Did you know that currently, only approximately 24 percent of working-age NDIS scheme participants are employed in paid jobs? And of those, around half are working for just a few dollars an hour in supported employment opportunities? These figures are disappointing, so we’re pleased to hear that plans are underfoot to increase NDIS participant employment rates. We’re also happy that advocates for people with disability are pushing for much fairer wage conditions for those in supported working schemes.
NDIS Minister, Stuart Robert, has announced a goal to get 30% of NDIS participants into work by 2023. He said that the government’s strategy is ‘all about giving more people with disability, who have the desire and capacity to work, better access to the right supports to achieve their employment goals while breaking down barriers that they face trying to get a job’. Their plan focuses on key areas: increasing employment, giving more control to people with disability over their routes to employment and gaining the confidence of employers to hire NDIS participants. And the National Disability Insurance Agency has pledged to lead by example and employ significant numbers of people with disability, itself. All great news, Minister Robert!
However - whilst People With Disability Advocates (PWDA) approve of the general sentiment, they are pressuring the NDIS to stop supporting ‘outdated and unfair’ work structures seen in Australian Disability Enterprises and sheltered workshops, who employ people with disability at very low wages. In other words, they don’t want to see large numbers of people with disability working more, if it’s for terrible pay.
‘We want to see significant work from a national jobs plan that starts to break down the barriers we face when looking for and keeping a job, such as discrimination and a lack of workplace accessibility,’ said PWDA CEO, Jeff Smith.
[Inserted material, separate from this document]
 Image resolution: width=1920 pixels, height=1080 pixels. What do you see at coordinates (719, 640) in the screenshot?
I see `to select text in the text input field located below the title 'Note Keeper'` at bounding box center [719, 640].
Careseekers agrees. We would like to see a huge shift upwards in the amount of NDIS participants working in mainstream employment and for them to be given greater choice over their pathways to work. The PWDA’s suggested National Jobs Plan includes measures that strengthen the transition of young people with disability from high school into further education and mainstream jobs. We are all in favour of such systemic change and hope that the government is encouraged to act properly on it.